FOR IDENTITARIANS, THE CRUELTY IS THE POINT:

Greatness Without Cruelty: Young Nietzscheans should look to Tocqueville as a more politically responsible source for a new politics. (Daniel J. Mahoney, 11/29/23, Religion & Liberty)

[N]ietzsche threw the baby out with the bathwater. He indiscriminately blamed Platonic philosophy and Christianity for the excesses of democracy and the “degeneration and diminution of man into the perfect herd animal…this animalization of man into the dwarf animal of equal rights and claims” (BGE, #203). In doing so, he confused love of neighbor with resentment of greatness, and the search for timeless truths with the abdication of the willing and striving that defines humanity at its noblest. His defense of cruelty, of rank as an end itself, and of the “blond beast,” may not be his final word as a philosopher. But that kind of rhetoric was both intoxicating and grotesquely irresponsible.

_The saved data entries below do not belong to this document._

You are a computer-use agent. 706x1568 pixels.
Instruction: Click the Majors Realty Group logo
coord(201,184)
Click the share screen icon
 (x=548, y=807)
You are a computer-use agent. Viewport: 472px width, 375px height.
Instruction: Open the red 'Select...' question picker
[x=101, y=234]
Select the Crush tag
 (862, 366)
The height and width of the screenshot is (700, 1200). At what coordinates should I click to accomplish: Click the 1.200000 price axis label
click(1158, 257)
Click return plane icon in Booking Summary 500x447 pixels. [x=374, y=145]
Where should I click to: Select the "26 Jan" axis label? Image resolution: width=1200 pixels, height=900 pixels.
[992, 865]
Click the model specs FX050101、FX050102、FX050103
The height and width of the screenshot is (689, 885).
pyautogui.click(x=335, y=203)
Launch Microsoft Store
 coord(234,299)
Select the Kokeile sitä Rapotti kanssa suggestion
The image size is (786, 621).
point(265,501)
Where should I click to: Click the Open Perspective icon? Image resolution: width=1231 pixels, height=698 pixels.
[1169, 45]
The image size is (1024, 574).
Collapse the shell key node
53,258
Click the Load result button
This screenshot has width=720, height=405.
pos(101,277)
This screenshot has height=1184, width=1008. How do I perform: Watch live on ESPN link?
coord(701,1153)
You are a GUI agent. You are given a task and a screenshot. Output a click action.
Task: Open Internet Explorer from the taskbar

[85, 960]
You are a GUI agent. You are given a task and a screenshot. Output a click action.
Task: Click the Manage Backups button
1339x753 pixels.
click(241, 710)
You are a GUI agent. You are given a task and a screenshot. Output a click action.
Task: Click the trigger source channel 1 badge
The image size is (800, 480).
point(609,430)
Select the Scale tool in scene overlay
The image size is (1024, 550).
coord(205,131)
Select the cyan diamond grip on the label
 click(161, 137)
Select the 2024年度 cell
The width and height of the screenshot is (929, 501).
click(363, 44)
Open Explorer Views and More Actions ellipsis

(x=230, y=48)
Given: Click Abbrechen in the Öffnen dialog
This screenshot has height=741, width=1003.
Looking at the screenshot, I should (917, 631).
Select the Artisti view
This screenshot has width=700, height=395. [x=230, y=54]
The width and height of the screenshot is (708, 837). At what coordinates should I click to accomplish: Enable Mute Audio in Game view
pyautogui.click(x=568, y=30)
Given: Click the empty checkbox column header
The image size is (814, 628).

Leo Strauss memorably argued in his 1957 essay “What is Political Philosophy?” that Nietzsche “used much of his unsurpassable and inexhaustible power of passionate and fascinating speech for making his readers loathe, not only socialism and communism, but conservatism, nationalism and democracy as well.” In doing so, “he left them with no choice except that between irresponsible indifference to politics,” a kind of self-satisfied aesthetic nihilism, “and irresponsible political options. He thus prepared a regime, which as long as it lasted, made discredited democracy again look again like the golden age.” Strauss added with true profundity that Nietzsche’s excessive valorization of the human will, of “will to power,” of “the triumph of the will,” would lead his descendants, from Heidegger to the existentialists to the even more vulgar postmodernists, to renounce “the very notion of eternity,” of the true and unchanging, of the enduring things. Man would sacrifice his nature, and the very order of things, to give free reign to his will.

Young enthusiasts on the Right take note: There is another way. As Harvey Mansfield once remarked, everything that is true and solid in Nietzsche can be found in an infinitely more responsible way in the thought of Alexis de Tocqueville. The great French thinker and statesman, too, despised socialism and the despotism of the soft which is the moral core of “soft” or “tutelary” despotism. But he did not reject Christianity, democracy, or equality rightly understood. He wrote nobly in the first volume of Democracy in America that “there is in fact a manly and legitimate passion for equality that incites men to want all to be strong and esteemed.” At the same time, he derided “a depraved taste for equality in the human heart that brings the weak to want to draw the strong to their level and that reduces men to preferring equality in servitude to inequality in freedom.” As Pierre Manent argues in An Intellectual History of Liberalism, Tocqueville criticizes the pathological softness that can accompany and deform democracy without ever praising “‘harshness’ or even ‘cruelty.’” Against the humanitarian Left and the atheistic Right, the party of pity and the party of cruelty, he defends a noble and elevated conception of “political freedom” that “makes men come out of themselves to live in a common world, providing the wisdom for judging their virtues and their vices; only political freedom allows them to see themselves as both as equals and as distinct.”

Tocqueville called this path “liberty under God and the law.”